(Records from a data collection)
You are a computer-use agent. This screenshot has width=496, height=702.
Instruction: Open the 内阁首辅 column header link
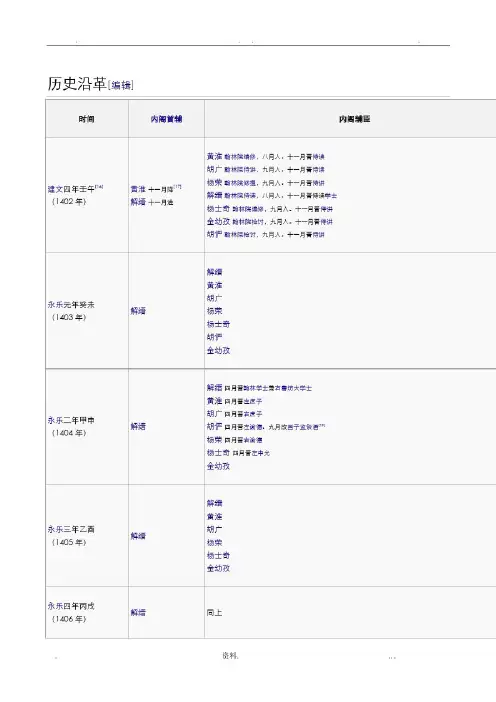166,119
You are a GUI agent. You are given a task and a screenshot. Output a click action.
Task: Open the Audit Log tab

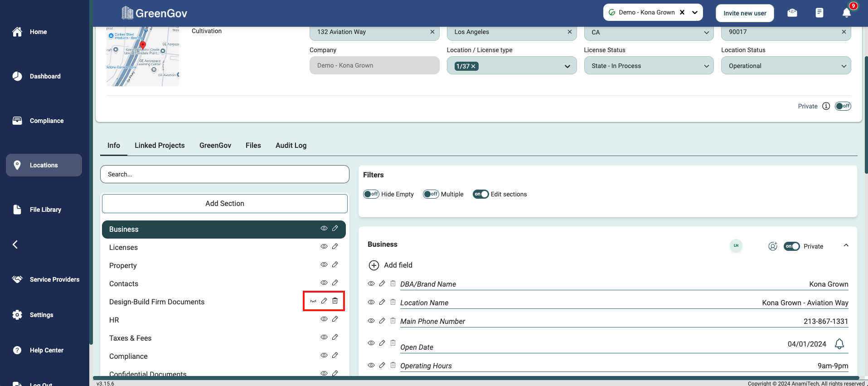[291, 145]
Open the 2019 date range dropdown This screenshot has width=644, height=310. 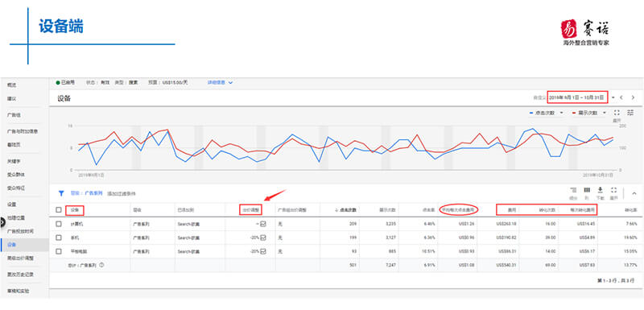click(x=577, y=97)
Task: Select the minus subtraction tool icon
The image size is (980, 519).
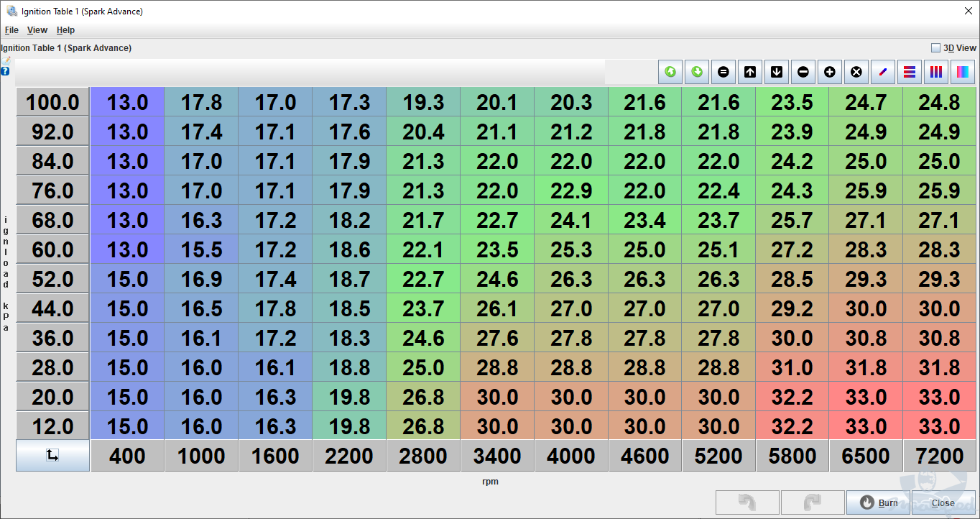Action: (x=803, y=72)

Action item: When a line in the data holds the word "agent", show that line.

Written reply:
You are a computer-use agent. This screenshot has width=496, height=702.
You are a GUI agent. You are given a task and a screenshot. Output a click action.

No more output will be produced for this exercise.